Gut health refers to the health of the digestive tract, or gut, the organ that digests and absorbs nutrients from food to provide fuel for your body. But your digestive tract does so much more. It also plays a vital role in maintaining mental and physical health. That’s why you want your gut to thrive and flourish. Most doctors believe gut health is integral to overall health, specifically in terms of disease prevention.

It’s estimated that 80% of diseases can be linked back to an imbalance in gut bacteria—a condition called dysbiosis. When the gut is unbalanced, the wrong types of bacteria multiply and crowd out beneficial species. The result is inflammation, which can damage other parts of your body. That’s not what you want. Let’s look at some ways to heal your gut and keep it healthy.Many people have unique sensitivities to food. Yet food sensitivities are distinct from food allergies.

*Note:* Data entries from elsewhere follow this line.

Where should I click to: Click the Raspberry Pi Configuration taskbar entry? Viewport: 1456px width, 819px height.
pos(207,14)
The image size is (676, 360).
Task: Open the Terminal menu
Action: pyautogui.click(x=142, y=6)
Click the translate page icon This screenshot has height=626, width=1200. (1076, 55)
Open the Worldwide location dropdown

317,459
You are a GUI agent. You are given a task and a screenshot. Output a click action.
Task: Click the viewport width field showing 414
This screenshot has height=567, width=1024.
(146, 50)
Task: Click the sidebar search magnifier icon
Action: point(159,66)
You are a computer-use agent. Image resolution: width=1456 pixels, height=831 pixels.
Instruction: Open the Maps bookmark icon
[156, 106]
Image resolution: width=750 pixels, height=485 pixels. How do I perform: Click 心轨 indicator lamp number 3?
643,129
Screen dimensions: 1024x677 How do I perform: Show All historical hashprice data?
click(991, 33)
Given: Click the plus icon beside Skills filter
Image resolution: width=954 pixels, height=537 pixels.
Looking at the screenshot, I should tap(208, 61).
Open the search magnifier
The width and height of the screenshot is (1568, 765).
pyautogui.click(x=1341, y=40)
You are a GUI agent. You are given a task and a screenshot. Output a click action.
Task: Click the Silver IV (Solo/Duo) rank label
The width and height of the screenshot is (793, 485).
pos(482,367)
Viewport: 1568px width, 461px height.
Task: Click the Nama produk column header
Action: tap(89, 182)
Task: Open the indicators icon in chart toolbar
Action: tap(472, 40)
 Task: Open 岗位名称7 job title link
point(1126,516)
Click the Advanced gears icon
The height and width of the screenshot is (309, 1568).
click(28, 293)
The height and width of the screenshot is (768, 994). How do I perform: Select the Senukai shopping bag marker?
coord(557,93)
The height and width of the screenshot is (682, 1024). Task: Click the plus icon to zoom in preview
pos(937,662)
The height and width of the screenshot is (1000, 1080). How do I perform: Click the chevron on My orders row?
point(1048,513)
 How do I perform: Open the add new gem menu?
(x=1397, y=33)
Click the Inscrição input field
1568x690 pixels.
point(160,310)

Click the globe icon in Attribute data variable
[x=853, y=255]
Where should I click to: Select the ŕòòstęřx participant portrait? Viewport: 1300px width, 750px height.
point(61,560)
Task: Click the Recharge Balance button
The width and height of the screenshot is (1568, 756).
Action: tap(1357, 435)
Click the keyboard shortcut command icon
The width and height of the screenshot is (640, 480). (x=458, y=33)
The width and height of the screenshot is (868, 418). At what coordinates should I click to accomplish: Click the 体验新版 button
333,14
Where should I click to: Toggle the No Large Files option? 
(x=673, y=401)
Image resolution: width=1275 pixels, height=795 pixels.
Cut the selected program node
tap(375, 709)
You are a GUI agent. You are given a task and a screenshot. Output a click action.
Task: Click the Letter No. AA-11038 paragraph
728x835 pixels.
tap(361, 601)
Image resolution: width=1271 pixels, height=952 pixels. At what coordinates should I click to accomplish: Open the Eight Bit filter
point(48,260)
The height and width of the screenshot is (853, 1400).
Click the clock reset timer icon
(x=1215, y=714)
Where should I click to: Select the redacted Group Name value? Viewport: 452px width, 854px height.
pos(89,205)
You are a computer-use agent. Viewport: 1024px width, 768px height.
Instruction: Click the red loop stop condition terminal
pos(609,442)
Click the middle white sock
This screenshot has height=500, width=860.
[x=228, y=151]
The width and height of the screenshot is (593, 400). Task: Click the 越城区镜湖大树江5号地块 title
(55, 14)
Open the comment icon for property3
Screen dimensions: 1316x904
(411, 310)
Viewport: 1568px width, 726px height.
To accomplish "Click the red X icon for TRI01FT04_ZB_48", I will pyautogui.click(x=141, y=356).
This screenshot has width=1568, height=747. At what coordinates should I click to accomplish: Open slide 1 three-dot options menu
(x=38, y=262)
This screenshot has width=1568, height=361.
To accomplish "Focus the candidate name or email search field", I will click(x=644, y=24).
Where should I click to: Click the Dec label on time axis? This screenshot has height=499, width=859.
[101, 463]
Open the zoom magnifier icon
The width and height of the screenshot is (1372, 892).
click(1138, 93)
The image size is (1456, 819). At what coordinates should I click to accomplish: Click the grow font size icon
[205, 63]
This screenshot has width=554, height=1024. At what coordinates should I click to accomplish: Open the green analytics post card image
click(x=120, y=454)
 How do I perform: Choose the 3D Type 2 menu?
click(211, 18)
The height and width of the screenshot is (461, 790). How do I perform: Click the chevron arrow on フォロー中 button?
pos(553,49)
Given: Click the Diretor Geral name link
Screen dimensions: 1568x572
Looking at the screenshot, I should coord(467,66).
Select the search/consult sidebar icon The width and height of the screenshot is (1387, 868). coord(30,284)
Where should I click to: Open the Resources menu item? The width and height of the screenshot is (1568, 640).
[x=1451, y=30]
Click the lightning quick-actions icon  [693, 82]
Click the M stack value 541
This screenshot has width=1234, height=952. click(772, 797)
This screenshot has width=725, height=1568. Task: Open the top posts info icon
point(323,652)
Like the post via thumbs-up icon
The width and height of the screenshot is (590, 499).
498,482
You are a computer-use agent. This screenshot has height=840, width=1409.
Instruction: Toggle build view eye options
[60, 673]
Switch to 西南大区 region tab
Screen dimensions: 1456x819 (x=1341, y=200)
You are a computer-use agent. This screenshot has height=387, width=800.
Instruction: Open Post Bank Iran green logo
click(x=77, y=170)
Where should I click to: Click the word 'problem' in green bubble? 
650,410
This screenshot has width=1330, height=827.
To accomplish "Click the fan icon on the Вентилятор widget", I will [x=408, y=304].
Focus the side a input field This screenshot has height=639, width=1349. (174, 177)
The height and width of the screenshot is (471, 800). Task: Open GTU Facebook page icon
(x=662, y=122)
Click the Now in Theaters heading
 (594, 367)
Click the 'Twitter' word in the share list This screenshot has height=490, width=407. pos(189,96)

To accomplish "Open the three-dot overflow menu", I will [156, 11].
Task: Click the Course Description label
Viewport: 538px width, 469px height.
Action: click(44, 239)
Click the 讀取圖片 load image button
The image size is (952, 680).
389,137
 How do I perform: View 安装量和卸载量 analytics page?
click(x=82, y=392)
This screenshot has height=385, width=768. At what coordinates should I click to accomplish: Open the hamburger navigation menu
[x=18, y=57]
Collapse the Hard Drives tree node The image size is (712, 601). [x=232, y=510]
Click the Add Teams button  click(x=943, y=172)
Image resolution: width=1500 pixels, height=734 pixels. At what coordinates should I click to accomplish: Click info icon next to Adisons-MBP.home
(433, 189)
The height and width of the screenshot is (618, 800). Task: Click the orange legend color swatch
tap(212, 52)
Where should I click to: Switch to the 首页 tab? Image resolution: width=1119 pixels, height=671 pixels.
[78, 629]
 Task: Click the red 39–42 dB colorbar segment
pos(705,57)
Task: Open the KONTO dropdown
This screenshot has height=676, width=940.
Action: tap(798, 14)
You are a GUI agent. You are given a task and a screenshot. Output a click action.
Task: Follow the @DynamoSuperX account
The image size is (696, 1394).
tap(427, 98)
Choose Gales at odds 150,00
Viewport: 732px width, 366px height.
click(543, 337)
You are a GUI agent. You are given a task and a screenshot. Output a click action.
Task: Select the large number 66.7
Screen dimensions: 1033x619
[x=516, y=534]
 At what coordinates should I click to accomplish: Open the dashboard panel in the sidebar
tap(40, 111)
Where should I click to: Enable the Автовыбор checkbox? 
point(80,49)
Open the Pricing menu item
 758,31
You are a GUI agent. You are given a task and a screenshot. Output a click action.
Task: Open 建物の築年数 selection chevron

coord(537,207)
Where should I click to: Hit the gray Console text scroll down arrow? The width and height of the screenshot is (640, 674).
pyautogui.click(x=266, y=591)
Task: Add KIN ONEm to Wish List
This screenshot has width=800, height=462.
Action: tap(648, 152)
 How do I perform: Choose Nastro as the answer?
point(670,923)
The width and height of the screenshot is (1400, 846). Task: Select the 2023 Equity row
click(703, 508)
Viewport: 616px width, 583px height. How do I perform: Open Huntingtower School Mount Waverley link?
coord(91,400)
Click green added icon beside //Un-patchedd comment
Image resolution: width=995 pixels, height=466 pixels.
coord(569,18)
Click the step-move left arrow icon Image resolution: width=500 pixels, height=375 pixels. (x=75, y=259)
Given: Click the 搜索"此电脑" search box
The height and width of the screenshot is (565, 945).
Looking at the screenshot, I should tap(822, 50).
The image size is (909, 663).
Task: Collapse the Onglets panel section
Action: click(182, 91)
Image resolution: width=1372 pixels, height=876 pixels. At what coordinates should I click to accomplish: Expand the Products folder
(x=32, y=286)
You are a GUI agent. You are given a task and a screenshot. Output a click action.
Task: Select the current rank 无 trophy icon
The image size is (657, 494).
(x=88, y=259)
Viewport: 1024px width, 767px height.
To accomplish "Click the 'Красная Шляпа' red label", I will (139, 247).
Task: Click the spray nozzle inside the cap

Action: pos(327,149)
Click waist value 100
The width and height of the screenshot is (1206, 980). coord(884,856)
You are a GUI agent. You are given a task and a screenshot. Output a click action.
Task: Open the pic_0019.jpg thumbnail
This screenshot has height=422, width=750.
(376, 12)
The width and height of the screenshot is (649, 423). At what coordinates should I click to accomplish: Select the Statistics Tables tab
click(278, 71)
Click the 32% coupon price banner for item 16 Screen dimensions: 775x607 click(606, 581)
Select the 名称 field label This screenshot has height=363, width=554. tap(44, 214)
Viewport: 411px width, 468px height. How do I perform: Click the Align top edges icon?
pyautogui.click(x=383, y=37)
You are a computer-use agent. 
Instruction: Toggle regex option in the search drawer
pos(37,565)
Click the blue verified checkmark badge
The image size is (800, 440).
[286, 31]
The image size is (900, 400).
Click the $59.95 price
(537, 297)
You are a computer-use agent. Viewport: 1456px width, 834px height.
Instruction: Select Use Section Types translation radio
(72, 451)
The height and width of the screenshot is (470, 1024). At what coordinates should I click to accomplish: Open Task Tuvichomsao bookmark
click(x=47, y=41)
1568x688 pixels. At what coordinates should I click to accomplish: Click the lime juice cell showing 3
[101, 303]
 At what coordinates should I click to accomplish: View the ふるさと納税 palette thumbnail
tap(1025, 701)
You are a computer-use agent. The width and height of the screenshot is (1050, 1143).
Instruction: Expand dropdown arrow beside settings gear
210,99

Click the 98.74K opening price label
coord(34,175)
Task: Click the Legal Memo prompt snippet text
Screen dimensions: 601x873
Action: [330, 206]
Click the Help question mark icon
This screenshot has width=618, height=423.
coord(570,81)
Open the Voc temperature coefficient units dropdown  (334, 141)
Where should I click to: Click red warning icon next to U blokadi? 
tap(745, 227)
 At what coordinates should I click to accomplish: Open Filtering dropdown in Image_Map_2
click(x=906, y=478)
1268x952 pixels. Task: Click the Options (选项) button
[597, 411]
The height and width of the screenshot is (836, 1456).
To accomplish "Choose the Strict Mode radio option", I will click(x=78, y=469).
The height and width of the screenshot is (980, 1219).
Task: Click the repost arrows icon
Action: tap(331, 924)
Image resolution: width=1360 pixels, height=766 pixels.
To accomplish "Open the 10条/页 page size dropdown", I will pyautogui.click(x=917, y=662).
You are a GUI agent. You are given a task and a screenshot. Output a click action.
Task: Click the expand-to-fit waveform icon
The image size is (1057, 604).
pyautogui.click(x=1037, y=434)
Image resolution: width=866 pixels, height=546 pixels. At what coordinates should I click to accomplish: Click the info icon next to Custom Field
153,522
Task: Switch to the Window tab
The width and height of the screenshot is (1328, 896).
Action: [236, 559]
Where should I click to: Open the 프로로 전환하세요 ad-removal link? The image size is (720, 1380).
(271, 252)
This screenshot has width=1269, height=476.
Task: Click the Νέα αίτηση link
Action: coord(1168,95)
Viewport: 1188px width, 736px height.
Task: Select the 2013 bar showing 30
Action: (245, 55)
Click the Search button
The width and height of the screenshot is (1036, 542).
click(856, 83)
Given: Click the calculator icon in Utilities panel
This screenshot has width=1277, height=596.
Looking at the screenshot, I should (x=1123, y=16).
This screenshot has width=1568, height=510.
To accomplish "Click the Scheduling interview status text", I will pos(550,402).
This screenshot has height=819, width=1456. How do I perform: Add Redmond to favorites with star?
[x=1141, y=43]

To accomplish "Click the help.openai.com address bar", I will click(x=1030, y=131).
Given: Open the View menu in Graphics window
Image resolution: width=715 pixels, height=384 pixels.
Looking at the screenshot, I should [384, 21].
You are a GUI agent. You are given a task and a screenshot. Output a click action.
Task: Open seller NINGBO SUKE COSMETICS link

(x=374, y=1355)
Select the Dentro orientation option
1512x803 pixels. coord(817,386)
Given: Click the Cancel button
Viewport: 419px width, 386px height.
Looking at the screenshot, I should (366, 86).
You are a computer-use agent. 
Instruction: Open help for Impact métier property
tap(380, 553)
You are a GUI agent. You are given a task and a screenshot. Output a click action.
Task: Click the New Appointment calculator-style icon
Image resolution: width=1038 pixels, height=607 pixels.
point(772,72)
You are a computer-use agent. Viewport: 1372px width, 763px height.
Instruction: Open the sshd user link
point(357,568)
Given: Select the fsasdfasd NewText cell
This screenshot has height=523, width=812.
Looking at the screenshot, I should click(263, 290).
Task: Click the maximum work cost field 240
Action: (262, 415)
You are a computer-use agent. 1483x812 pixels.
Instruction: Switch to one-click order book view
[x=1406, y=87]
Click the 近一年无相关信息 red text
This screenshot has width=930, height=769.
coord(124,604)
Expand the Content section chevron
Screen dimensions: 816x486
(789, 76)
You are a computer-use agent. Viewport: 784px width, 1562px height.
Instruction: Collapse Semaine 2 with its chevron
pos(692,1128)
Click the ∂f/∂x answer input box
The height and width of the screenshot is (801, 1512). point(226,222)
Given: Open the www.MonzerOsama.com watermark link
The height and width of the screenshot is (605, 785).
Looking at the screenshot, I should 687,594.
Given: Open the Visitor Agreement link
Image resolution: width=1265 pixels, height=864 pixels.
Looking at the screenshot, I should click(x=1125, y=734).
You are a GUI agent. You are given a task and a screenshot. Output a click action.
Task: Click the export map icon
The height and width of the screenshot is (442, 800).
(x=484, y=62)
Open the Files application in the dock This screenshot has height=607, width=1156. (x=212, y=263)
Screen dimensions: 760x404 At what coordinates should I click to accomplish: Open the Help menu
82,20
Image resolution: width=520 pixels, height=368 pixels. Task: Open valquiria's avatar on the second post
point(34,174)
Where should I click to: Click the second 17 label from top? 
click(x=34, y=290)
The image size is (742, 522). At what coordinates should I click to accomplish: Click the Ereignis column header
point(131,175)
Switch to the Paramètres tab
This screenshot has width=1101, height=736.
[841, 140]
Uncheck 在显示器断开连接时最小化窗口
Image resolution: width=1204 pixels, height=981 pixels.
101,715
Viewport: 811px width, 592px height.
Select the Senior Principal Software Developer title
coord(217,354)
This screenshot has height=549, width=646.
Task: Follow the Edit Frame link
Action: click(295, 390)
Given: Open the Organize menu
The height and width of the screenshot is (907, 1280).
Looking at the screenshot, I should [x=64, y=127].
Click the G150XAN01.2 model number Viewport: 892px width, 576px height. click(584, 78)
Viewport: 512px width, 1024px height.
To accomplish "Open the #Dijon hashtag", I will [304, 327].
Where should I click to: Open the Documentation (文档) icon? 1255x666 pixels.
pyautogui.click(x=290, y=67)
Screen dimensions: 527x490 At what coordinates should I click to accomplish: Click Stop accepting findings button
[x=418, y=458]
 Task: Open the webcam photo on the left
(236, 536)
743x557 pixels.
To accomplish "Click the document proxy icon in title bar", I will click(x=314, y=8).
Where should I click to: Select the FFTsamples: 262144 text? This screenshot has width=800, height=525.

To improve your digestive health, identify foods that trigger symptoms and cut them out of your diet. You can do this by keeping a food journal. Write down everything you eat, and how you feel after eating each food and look for patterns. Do some foods cause digestive upset, brain fog, fatigue, anxiety, or other symptoms? Take note of that. Another approach is to do an elimination diet.

Be aware that certain types of foods are more likely to trigger symptoms. For example, sugar alcohols are a common culprit. These sweeteners in some sugar-free candies, beverages, and other products are poorly digested and may cause gas, bloating, and stomach cramps. They often end in -ol, for example, maltitol, xylitol, erythritol, mannitol, and sorbitol.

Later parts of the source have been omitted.